The most notable overseas development in the world of finance, however, was the 200 per cent devaluation of the Indonesia rupiah the previous week. That was accompanied by the imposition of new duties on rubber exports – which can’t help bring to mind modern-day Indonesia’s recent restrictions on overseas sales of palm oil.  

Then, as now, shortages and sudden reversals in demand patterns had an impact on listed companies. An IC special report on the shipping industry in the 9 February edition remarked on sky-high freight rates, adding that shipbuilders had on hand far more work than they could comfortably deal with. But the prospect of accelerating demand combining with limited supply meant companies were “loath to lay off men as long as there is a chance of a better employment factor, as when the material is available, suitable men will not be”. Compare and contrast with International Consolidated Airlines’s recent struggles, borne out of its inability to rehire staff quickly enough following the mass layoffs seen during the pandemic.

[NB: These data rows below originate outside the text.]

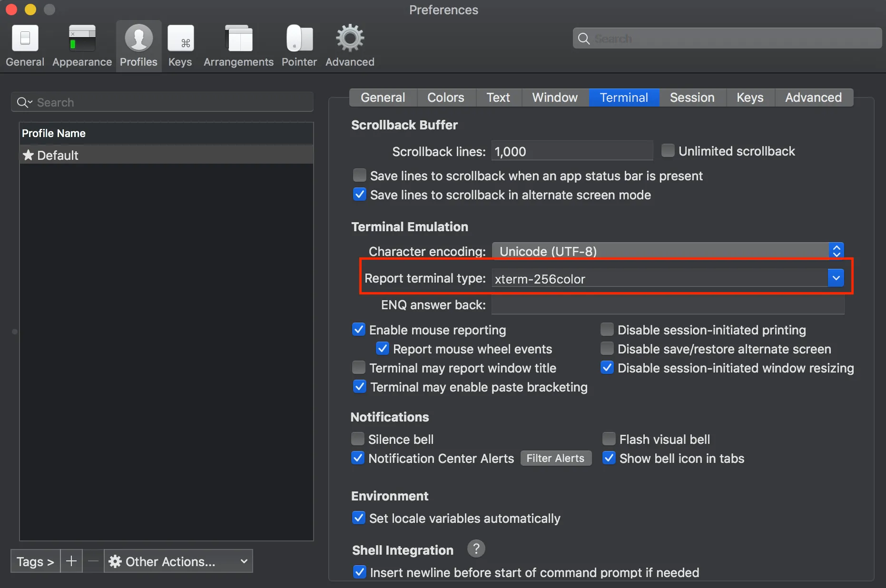Click the Shell Integration help question mark
Image resolution: width=886 pixels, height=588 pixels.
[x=476, y=549]
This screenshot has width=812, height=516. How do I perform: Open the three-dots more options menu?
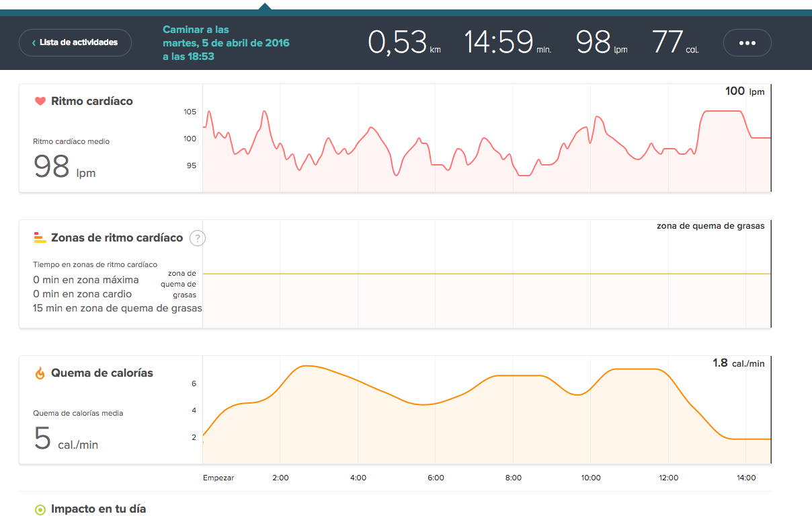click(747, 42)
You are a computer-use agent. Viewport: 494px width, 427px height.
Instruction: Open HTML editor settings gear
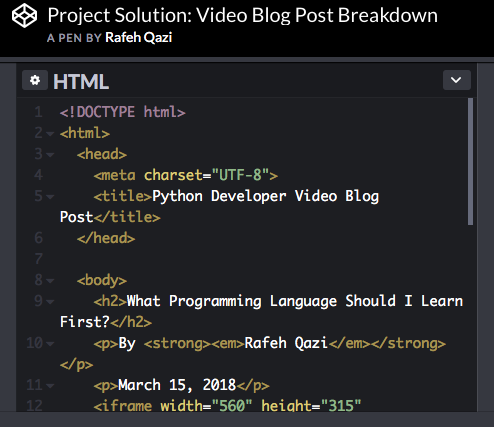pyautogui.click(x=35, y=80)
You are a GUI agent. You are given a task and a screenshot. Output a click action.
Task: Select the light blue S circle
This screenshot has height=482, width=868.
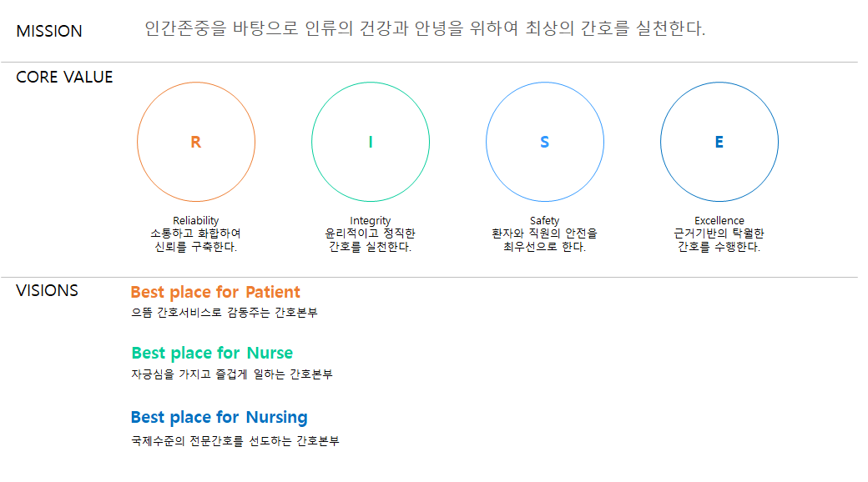tap(545, 142)
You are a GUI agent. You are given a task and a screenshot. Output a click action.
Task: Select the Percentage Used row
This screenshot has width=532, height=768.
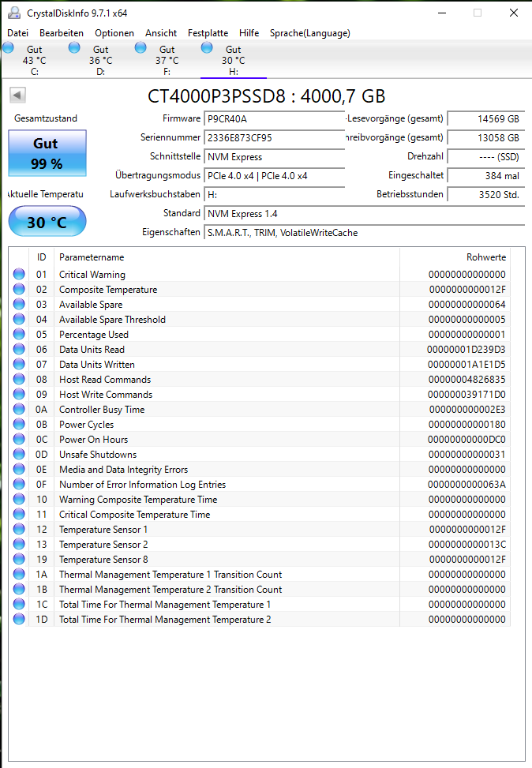[259, 334]
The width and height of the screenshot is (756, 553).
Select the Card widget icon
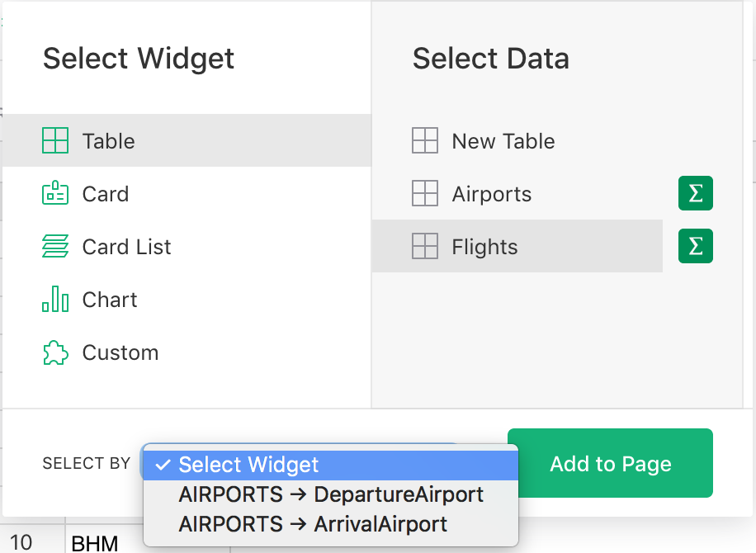click(54, 193)
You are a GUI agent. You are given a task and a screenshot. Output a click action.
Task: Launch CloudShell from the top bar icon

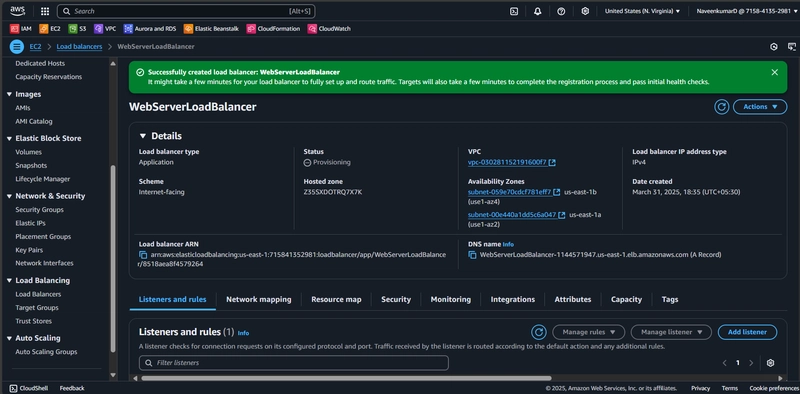click(x=514, y=11)
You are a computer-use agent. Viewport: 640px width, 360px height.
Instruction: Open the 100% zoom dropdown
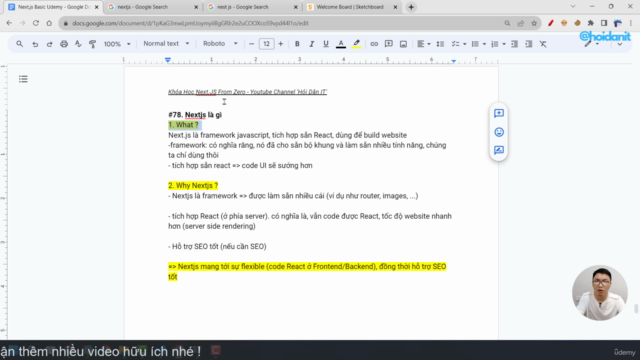[x=117, y=44]
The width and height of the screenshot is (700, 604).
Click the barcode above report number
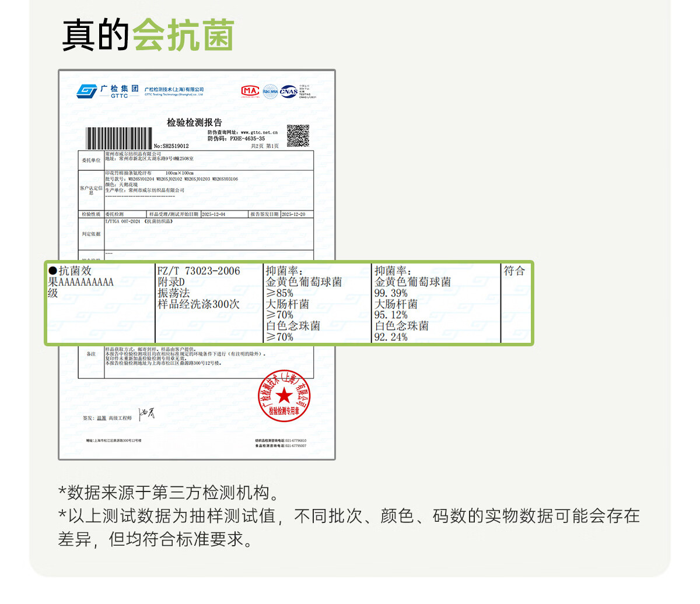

A looser comparison with the present day stems from corporate misallocation of resources. In the early 1950s, this issue was most apparent in relation to the rearmament programme. A 1997 article in the Journal of Contemporary History sums up the consensus view: the rearmament was blamed as “a fatal check on the momentum of Britain’s economic recovery”, and even precipitated its industrial decline by damaging exports and industrial expansion.

That was already evident in the 1952 accounts of companies such as Vickers, which suggested to the IC that a “growing preoccupation with rearmament as against civilian production was involving it in transitory problems that clogged profit earning capacity”. Set against this kind of development, the post-pandemic shift in consumption patterns looks a trifling measure. All the same, US profit warnings from Target and Walmart last month were notable in that they stemmed from the retail giants' apparent unreadiness for a change in US consumer habits.

Worries over the state of the US economy were in evidence 70 years ago, too. The IC’s US correspondent highlighted remarks from the president of the Banker’s Trust Company, noting that “interest rates will go higher in 1952 because of persistent demand”. In response, the magazine acknowledged the possibility that even the motor of the world economy might catch a cold later on in the year.

On top of this, the correspondent reported that commodity prices were starting to go into reverse, and bearishness was “spreading not only among professional traders but also among businessmen in general”. In this context, it’s no surprise to read that railroad shares, that classic US defensive investment, were outperforming the market in the early weeks of the year.

As it happens, the modern-day investor most closely associated with these companies, Warren Buffett, was at the time just starting out in his first stockbroking job. Buffett has returned to prominence this year on the back of renewed concerns over the global economy. Students of investment history will know that those fears turned out to be shortlived in the early 1950s. Today’s investors will hope that proves another parallel with the present day.